3. Backoff without reboot loops
Avoid immediate full-device resets after repeated failures. First apply reconnect attempts with exponential backoff and jitter:
- attempts 1-3: short delay
- attempts 4-10: medium delay
- attempts >10: long delay and reduced network activity
Only perform controlled restart after a clearly defined threshold and with a reboot reason log.
4. Offline buffering policy
Telemetry should not be dropped immediately when offline. Keep a bounded ring buffer for latest payloads:
- max entries by RAM budget
- payload compaction for repeated metrics
- include enqueue timestamp for staleness filtering
When connectivity returns, flush oldest-first with rate limiting.
5. Timeouts and watchdog strategy
Network calls must always have explicit timeout boundaries. Blocking forever on socket operations eventually deadlocks higher-level tasks.
Use watchdog supervision for the main loop and monitor task liveness counters. A watchdog should recover true stalls, not mask bad network logic.
6. Health signals for operators
Expose internal health indicators:
- current Wi-Fi RSSI
- reconnect count in current hour
- queue depth
- last successful publish timestamp
This allows remote diagnosis before users report outages.
7. Power interaction
Weak power rails often look like Wi-Fi instability. Brown-outs during TX bursts can mimic random disconnects. Add brown-out counter and measure voltage under peak transmission.
If battery-powered, align upload schedule with power budget and radio duty cycle.

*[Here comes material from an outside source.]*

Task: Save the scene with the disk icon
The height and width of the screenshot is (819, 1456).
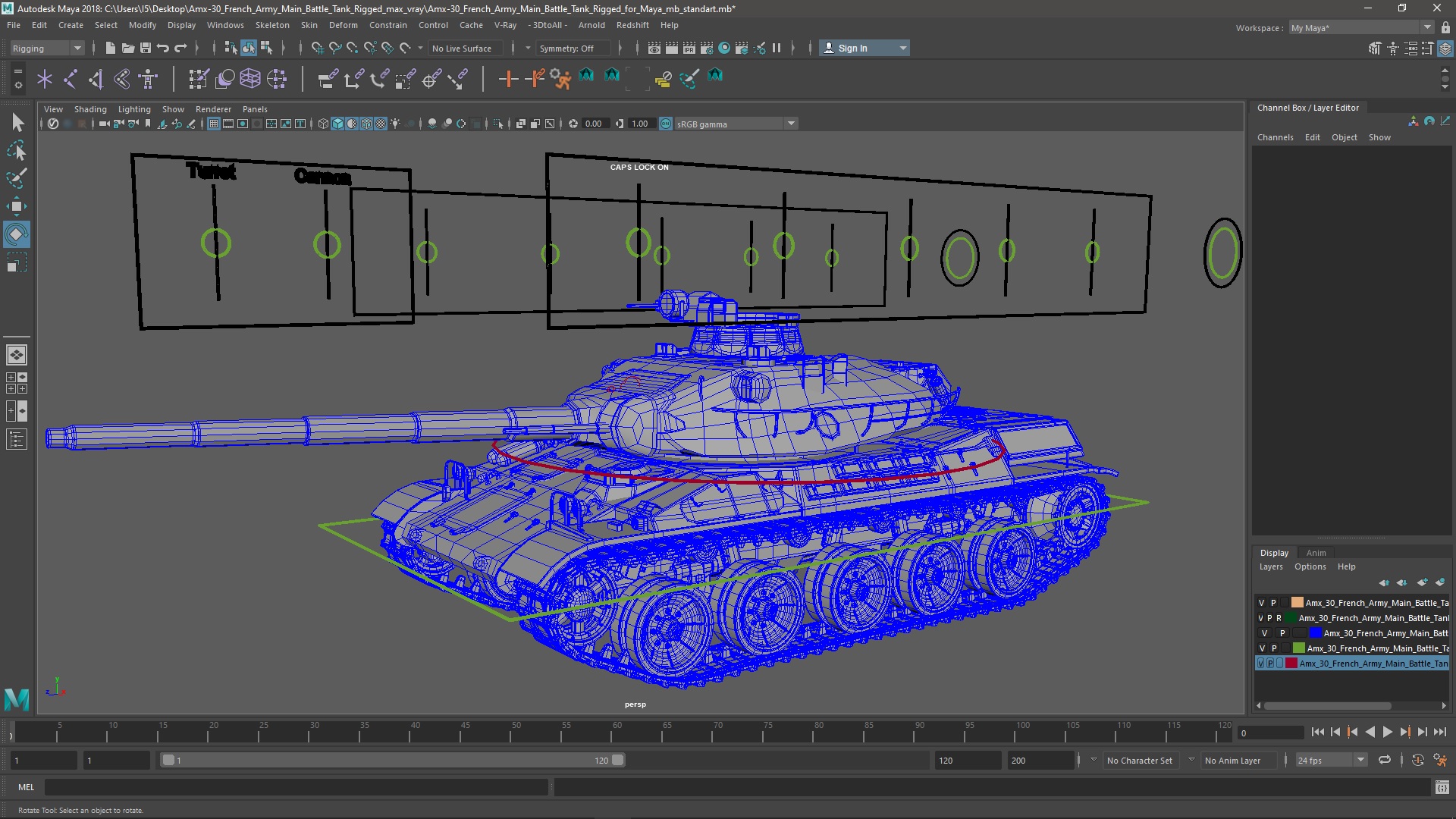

8. Test matrix before deployment
Validate at minimum:
- AP reboot while device running
- DHCP server unavailable
- intermittent packet loss
- wrong credential fallback behavior
- long offline period with buffered data
Most reconnection bugs are found only with these induced failures.
Final note
ESP32 reliability comes from controlled degradation and measured recovery. A good firmware keeps operating locally, buffers data safely, and reconnects without panicking the whole device.